China unveils its tech-fueled plans for the economy. Apple tumbles after iPhone sales miss. And Hong Kong shows signs of emerging from recession.
China promised to become a technological powerhouse, emphasizing quality growth over speed as it unveiled the first glimpses of its economic plans for the next five years. Initial details released by the Communist Party’s Central Committee Thursday pledged to develop a robust domestic market and elevated China’s self-reliance in technology into a national strategic pillar. Central to that endeavor is self-reliance in chips, the building blocks for innovations from artificial intelligence to fifth-generation networking and autonomous vehicles. The communique didn’t specify the pace of growth policy makers would target. It comes just as the U.S.-China conflict over chips is about to get uglier. It’s no wonder Chinese investors now see the Sino-American feud continuing beyond the election.

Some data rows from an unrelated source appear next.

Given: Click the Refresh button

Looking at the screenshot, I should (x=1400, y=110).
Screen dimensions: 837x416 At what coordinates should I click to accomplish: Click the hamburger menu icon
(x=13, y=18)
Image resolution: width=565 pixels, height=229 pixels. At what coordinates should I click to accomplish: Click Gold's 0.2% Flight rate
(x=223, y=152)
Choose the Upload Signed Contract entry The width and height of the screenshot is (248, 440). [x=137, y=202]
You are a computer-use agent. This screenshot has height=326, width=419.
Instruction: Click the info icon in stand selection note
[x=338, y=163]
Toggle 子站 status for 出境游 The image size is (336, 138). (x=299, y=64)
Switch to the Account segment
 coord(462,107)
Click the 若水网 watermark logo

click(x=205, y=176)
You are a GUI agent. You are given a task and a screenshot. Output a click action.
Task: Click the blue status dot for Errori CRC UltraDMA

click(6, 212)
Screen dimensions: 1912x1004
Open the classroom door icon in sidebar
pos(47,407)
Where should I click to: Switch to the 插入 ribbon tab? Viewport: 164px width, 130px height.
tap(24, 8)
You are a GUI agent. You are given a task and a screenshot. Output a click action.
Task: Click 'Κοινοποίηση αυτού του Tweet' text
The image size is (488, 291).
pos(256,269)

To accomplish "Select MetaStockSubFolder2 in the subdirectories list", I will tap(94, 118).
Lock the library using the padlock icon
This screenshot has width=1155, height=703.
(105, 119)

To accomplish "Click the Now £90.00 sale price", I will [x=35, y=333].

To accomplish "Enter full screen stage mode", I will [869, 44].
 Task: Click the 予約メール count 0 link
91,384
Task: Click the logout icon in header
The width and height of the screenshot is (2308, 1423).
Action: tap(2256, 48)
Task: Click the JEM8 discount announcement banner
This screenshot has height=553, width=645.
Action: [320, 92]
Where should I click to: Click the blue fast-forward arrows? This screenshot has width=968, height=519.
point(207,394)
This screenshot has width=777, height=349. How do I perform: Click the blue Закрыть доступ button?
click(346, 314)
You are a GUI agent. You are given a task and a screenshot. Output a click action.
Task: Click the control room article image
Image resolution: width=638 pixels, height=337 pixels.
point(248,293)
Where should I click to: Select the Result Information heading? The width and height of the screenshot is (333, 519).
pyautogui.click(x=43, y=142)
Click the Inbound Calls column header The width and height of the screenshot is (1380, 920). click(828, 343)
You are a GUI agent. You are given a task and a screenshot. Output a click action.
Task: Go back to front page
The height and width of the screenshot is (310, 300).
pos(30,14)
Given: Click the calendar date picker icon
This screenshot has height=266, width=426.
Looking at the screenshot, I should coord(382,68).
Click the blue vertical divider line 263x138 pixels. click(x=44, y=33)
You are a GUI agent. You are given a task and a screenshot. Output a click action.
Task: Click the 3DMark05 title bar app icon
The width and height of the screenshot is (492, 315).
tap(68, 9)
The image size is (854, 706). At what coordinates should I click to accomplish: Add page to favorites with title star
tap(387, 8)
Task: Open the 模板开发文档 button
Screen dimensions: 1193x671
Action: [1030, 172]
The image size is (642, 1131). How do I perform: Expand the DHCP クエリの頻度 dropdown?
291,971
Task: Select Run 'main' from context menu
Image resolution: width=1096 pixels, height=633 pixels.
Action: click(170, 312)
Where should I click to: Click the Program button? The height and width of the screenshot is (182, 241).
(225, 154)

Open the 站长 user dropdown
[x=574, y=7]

U.S. shares fell in late U.S. trading, while Asian equities looked poised for a mixed start on Friday. The dollar and benchmark Treasury yields climbed back past 0.80%. An exchange-traded fund tracking the Nasdaq 100 fell in after-hours trading following a string of reports from Amazon.com, Facebook, Alphabet and Apple. The S&P 500 Index earlier bounced back a day after its biggest rout in four months. Elsewhere, the euro weakened after the European Central Bank paved the way for a package of fresh easing in December.